Does Antidepressant Use in Pregnancy Harm Child Neurodevelopment?

(Adds slug, and dropped word "reuptake" in para 2.)

April 29, 2020

NEW YORK (Reuters Health) - A new study suggests that in utero exposure to antidepressants may harm child neurodevelopment, although the authors caution against drawing firm conclusions based on their study.

The study shows that children of mothers with mood or anxiety disorders who took selective serotonin-reuptake inhibitors (SSRIs) or selective serotonin-norepinephrine reuptake inhibitors (SNRIs) had increased risk for "developmental vulnerability" and for deficits in language and/or cognitive abilities in kindergarten.

"Our results add to an emerging body of literature that reveals an association of negative academic outcomes in early childhood and language difficulties for children whose mothers have a clinical indication of a mood or anxiety disorder during pregnancy who have been treated with antidepressants," Dr. Deepa Singal of the University of Manitoba, in Winnipeg, Canada, and colleagues write in Pediatrics.

Their findings are based 528 children with and 2,522 without in utero exposure to SSRI or SNRI antidepressants. The sample was restricted to mothers diagnosed with a mood or anxiety disorder within three months of conception. Exposed mothers had two or more SSRI or SNRI prescriptions dispensed during pregnancy; unexposed mothers had no prescription for these medications.

Developmental health in kindergarten children was assessed using the Early Development Instrument (EDI), a 104-component teacher-administered questionnaire made up of five developmental domains: physical health/well-being, language/cognitive development, social competence, emotional maturity, and communication skills/general knowledge. Children are considered developmentally vulnerable in a domain if they score in the bottom 10th percentile based on national norms.

About 21% of exposed children were assessed as developmentally vulnerable on two or more EDI domains, compared to 16% of unexposed children (adjusted odds ratio, 1.43; 95% confidence interval, 1.08 to 1.90).

"This means for every 19 women who took an antidepressant during pregnancy in our study, one more child was at risk for vulnerability in two or more domains on the EDI," the authors note in their article.

They also found that 12.94% of children in the exposed group were vulnerable in the language and cognitive domain compared to 12.4% of unexposed children (aOR, 1.40; 95% CI, 1.03 to 1.91).

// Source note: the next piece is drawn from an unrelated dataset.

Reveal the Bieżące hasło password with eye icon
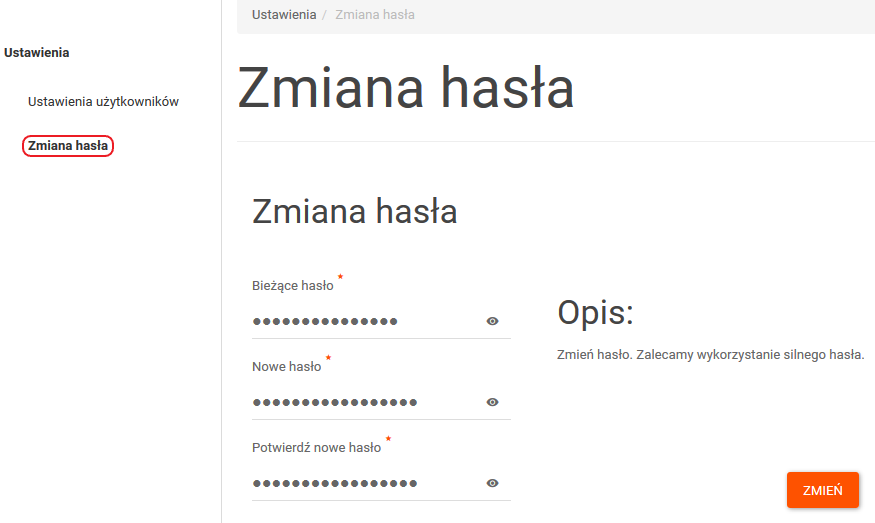This screenshot has width=875, height=523. (x=492, y=321)
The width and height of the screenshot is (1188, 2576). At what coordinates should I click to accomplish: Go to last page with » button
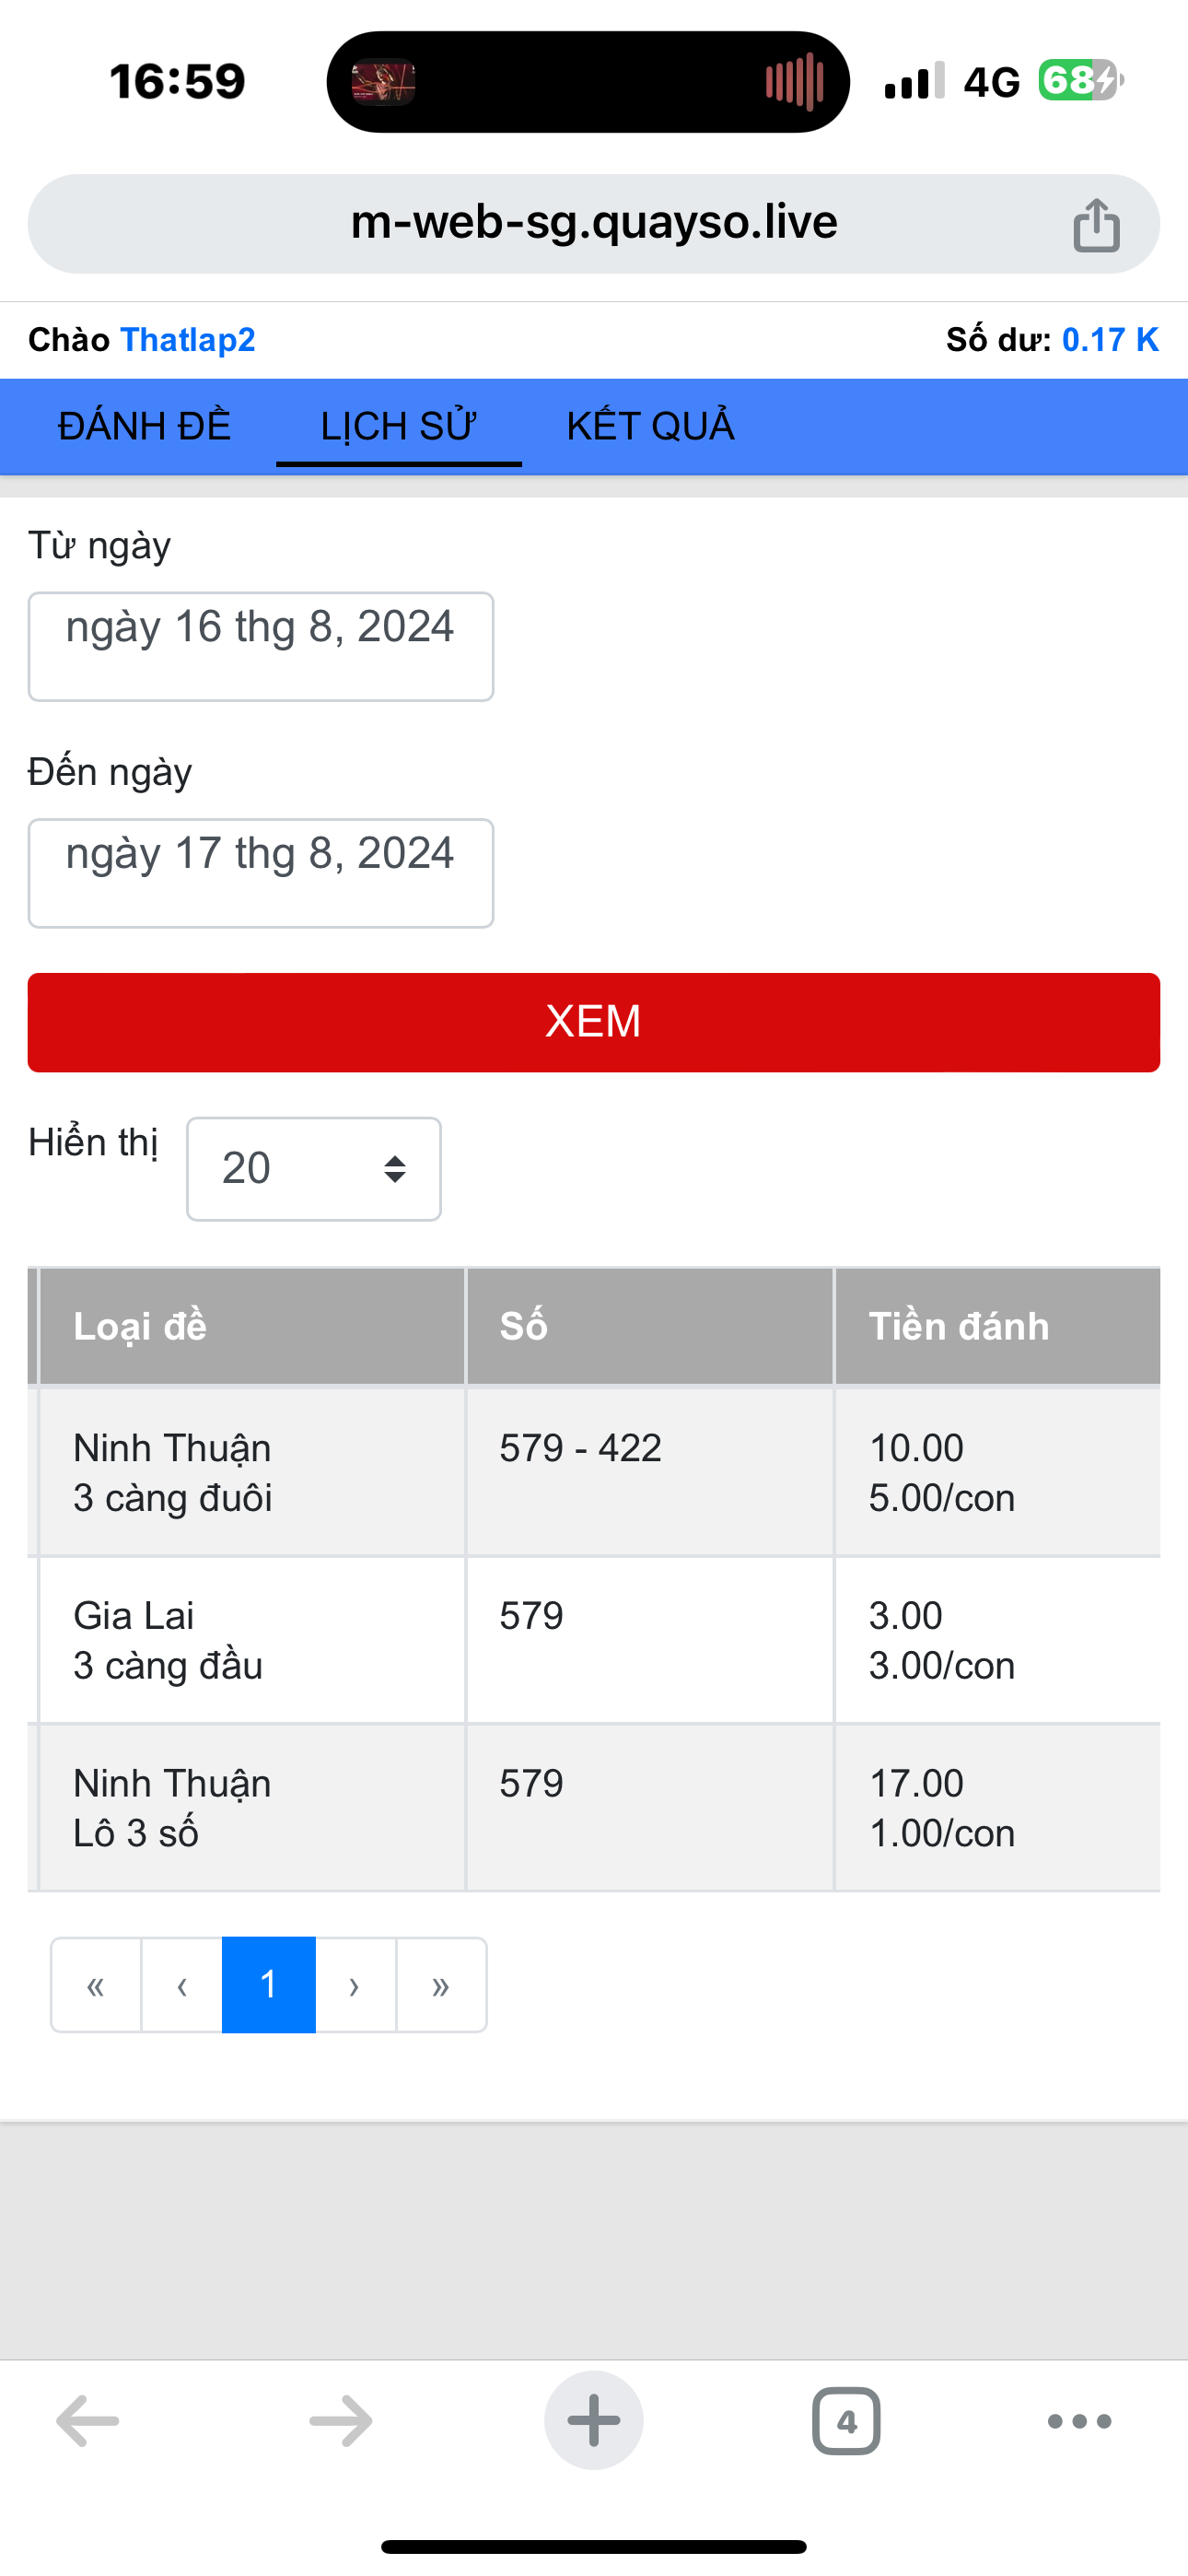pyautogui.click(x=441, y=1985)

"This means, on average, 185 women would have to take an SSRI or SNRI during pregnancy for one more child to be vulnerable in language and cognition," they say.

"This is an extremely complex topic, as many women benefit from their medications and untreated depression can also pose harms to mothers and the developing child," Dr. Singal commented in email to Reuters Health.

He noted that pregnant women who are depressed are less likely to seek proper medical care, may not get adequate nutrition or enough sleep and are at increased risk for postpartum depression. "Women must weigh the risks and benefits of antidepressant use with their physicians before making a decision to stop and start taking antidepressants during pregnancy," said Dr. Singal.

"Our findings raise a concern that these medications are not benign to the developing fetus. This study highlights the importance of presenting a broader approach to managing maternal mental health, especially the consideration of non-pharmacologic approaches," Dr. Singal added. "Additionally, the study points to the need for early intervention and supports for children of mothers who have depression/anxiety during pregnancy."

The researchers caution that the findings need to be replicated in other large population-based samples before definitive conclusions or clinical recommendations can be made.

The authors of an editorial in Pediatrics agree that more research is needed.

Dr. Megan Galbally of Murdoch University, in Perth, Australia, and co-authors say while the findings are "concerning," it's important to recognize that the main outcome measure is school readiness which is different from a direct neuropsychological assessment of cognitive or language neurodevelopment.

While the EDI is "widely used and well-studied measure of school readiness, other studies have found that it has only modest specificity for developmental vulnerability and is not strongly correlated with language development," they point out. Other potential confounding factors, such as parental cognitive ability, exposure to parental smoking, child health and parent involvement, were not included in the analysis.

"Critical new research is needed to inform how to help women with significant depression during pregnancy while avoiding risk to their developing fetuses," Dr. Galbally and colleagues say.

The challenge now, they say, is to broaden the evidence with more studies. "Only then will women be able to understand the implications of agent, dose, and timing of exposure to antidepressant medication in pregnancy and be able to weigh both the risks and benefits of treatment for both their health and their children," they conclude.